= TASK DIRECTIONS =
Could you reproduce each of the records below word for word, with nothing altered?

= EXCERPTED RECORDS =
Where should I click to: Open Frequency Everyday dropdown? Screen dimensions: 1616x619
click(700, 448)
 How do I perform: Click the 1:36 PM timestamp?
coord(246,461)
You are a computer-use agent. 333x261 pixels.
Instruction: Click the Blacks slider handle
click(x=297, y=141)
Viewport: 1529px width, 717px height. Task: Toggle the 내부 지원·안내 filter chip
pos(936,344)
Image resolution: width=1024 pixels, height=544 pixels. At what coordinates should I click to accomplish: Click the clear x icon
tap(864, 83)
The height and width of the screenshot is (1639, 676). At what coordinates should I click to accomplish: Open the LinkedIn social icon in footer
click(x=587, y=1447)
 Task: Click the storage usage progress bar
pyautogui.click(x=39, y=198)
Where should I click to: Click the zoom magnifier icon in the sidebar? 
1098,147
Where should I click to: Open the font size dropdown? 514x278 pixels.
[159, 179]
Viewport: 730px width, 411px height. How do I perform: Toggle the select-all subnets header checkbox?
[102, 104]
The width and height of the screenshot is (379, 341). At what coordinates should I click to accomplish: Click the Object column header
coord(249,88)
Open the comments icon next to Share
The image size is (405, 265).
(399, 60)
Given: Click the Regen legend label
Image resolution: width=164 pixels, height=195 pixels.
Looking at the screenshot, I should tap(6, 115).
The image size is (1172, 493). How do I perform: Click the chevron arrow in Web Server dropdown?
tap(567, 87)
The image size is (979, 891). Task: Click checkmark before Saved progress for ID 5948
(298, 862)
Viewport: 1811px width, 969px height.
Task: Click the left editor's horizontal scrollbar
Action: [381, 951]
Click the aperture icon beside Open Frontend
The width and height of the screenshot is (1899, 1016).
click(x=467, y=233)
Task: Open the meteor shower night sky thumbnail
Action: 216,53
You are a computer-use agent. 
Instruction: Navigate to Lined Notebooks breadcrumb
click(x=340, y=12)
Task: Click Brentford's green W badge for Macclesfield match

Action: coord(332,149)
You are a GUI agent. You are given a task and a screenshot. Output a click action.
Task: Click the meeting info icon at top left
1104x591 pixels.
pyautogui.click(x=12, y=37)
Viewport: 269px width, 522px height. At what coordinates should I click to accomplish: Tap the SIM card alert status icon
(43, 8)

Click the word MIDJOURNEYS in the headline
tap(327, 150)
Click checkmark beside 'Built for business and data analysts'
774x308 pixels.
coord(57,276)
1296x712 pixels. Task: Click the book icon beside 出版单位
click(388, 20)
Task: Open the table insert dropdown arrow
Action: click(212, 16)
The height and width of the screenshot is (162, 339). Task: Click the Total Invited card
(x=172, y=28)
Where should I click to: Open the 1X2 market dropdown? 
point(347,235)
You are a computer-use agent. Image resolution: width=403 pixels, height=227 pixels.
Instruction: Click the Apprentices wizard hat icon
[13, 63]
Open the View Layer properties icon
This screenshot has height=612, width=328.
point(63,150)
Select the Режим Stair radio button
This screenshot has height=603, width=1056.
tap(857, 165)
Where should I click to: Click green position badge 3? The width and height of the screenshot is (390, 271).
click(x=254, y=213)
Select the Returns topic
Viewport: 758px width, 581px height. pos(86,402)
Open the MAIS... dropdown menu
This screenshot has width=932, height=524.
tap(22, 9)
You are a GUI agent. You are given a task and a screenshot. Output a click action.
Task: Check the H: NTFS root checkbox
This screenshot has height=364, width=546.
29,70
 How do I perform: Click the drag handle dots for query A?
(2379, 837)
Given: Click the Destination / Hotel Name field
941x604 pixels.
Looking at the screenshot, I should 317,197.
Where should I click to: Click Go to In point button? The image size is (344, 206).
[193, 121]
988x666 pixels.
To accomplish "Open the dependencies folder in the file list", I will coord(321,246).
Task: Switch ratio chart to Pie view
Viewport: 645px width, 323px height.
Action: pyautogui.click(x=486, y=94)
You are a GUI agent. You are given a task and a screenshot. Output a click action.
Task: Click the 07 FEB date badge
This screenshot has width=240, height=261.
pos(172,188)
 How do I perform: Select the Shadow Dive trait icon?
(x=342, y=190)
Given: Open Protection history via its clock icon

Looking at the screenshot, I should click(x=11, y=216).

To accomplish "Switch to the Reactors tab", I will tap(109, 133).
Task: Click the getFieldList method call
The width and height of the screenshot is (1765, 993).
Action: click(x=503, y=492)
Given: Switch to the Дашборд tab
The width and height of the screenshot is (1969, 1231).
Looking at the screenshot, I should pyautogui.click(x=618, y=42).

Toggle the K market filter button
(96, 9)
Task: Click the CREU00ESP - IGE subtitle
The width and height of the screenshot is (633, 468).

= RESULT OF THE TASK =
Where should I click to: Open Frequency Everyday dropdown? Screen dimensions: 1616x619
click(700, 448)
 How do I perform: Click the 1:36 PM timestamp?
coord(246,461)
You are a computer-use agent. 333x261 pixels.
Instruction: Click the Blacks slider handle
click(x=297, y=141)
Viewport: 1529px width, 717px height. Task: Toggle the 내부 지원·안내 filter chip
pos(936,344)
Image resolution: width=1024 pixels, height=544 pixels. At what coordinates should I click to accomplish: Click the clear x icon
tap(864, 83)
The height and width of the screenshot is (1639, 676). At what coordinates should I click to accomplish: Open the LinkedIn social icon in footer
click(x=587, y=1447)
 Task: Click the storage usage progress bar
pyautogui.click(x=39, y=198)
Where should I click to: Click the zoom magnifier icon in the sidebar? 
1098,147
Where should I click to: Open the font size dropdown? 514x278 pixels.
[159, 179]
Viewport: 730px width, 411px height. How do I perform: Toggle the select-all subnets header checkbox?
[102, 104]
The width and height of the screenshot is (379, 341). At what coordinates should I click to accomplish: Click the Object column header
coord(249,88)
Open the comments icon next to Share
The image size is (405, 265).
(399, 60)
Given: Click the Regen legend label
Image resolution: width=164 pixels, height=195 pixels.
Looking at the screenshot, I should tap(6, 115).
The image size is (1172, 493). How do I perform: Click the chevron arrow in Web Server dropdown?
tap(567, 87)
The image size is (979, 891). Task: Click checkmark before Saved progress for ID 5948
(298, 862)
Viewport: 1811px width, 969px height.
Task: Click the left editor's horizontal scrollbar
Action: [381, 951]
Click the aperture icon beside Open Frontend
The width and height of the screenshot is (1899, 1016).
click(x=467, y=233)
Task: Open the meteor shower night sky thumbnail
Action: 216,53
You are a computer-use agent. 
Instruction: Navigate to Lined Notebooks breadcrumb
click(x=340, y=12)
Task: Click Brentford's green W badge for Macclesfield match

Action: coord(332,149)
You are a GUI agent. You are given a task and a screenshot. Output a click action.
Task: Click the meeting info icon at top left
1104x591 pixels.
pyautogui.click(x=12, y=37)
Viewport: 269px width, 522px height. At what coordinates should I click to accomplish: Tap the SIM card alert status icon
(43, 8)

Click the word MIDJOURNEYS in the headline
tap(327, 150)
Click checkmark beside 'Built for business and data analysts'
774x308 pixels.
coord(57,276)
1296x712 pixels. Task: Click the book icon beside 出版单位
click(388, 20)
Task: Open the table insert dropdown arrow
Action: click(212, 16)
The height and width of the screenshot is (162, 339). Task: Click the Total Invited card
(x=172, y=28)
Where should I click to: Open the 1X2 market dropdown? 
point(347,235)
You are a computer-use agent. Image resolution: width=403 pixels, height=227 pixels.
Instruction: Click the Apprentices wizard hat icon
[13, 63]
Open the View Layer properties icon
This screenshot has height=612, width=328.
point(63,150)
Select the Режим Stair radio button
This screenshot has height=603, width=1056.
tap(857, 165)
Where should I click to: Click green position badge 3? The width and height of the screenshot is (390, 271).
click(x=254, y=213)
Select the Returns topic
Viewport: 758px width, 581px height. pos(86,402)
Open the MAIS... dropdown menu
This screenshot has width=932, height=524.
tap(22, 9)
You are a GUI agent. You are given a task and a screenshot. Output a click action.
Task: Check the H: NTFS root checkbox
This screenshot has height=364, width=546.
29,70
 How do I perform: Click the drag handle dots for query A?
(2379, 837)
Given: Click the Destination / Hotel Name field
941x604 pixels.
Looking at the screenshot, I should 317,197.
Where should I click to: Click Go to In point button? The image size is (344, 206).
[193, 121]
988x666 pixels.
To accomplish "Open the dependencies folder in the file list", I will coord(321,246).
Task: Switch ratio chart to Pie view
Viewport: 645px width, 323px height.
Action: pyautogui.click(x=486, y=94)
You are a GUI agent. You are given a task and a screenshot. Output a click action.
Task: Click the 07 FEB date badge
This screenshot has width=240, height=261.
pos(172,188)
 How do I perform: Select the Shadow Dive trait icon?
(x=342, y=190)
Given: Open Protection history via its clock icon

Looking at the screenshot, I should click(x=11, y=216).

To accomplish "Switch to the Reactors tab", I will tap(109, 133).
Task: Click the getFieldList method call
The width and height of the screenshot is (1765, 993).
Action: click(x=503, y=492)
Given: Switch to the Дашборд tab
The width and height of the screenshot is (1969, 1231).
Looking at the screenshot, I should pyautogui.click(x=618, y=42).

Toggle the K market filter button
(96, 9)
Task: Click the CREU00ESP - IGE subtitle
The width and height of the screenshot is (633, 468).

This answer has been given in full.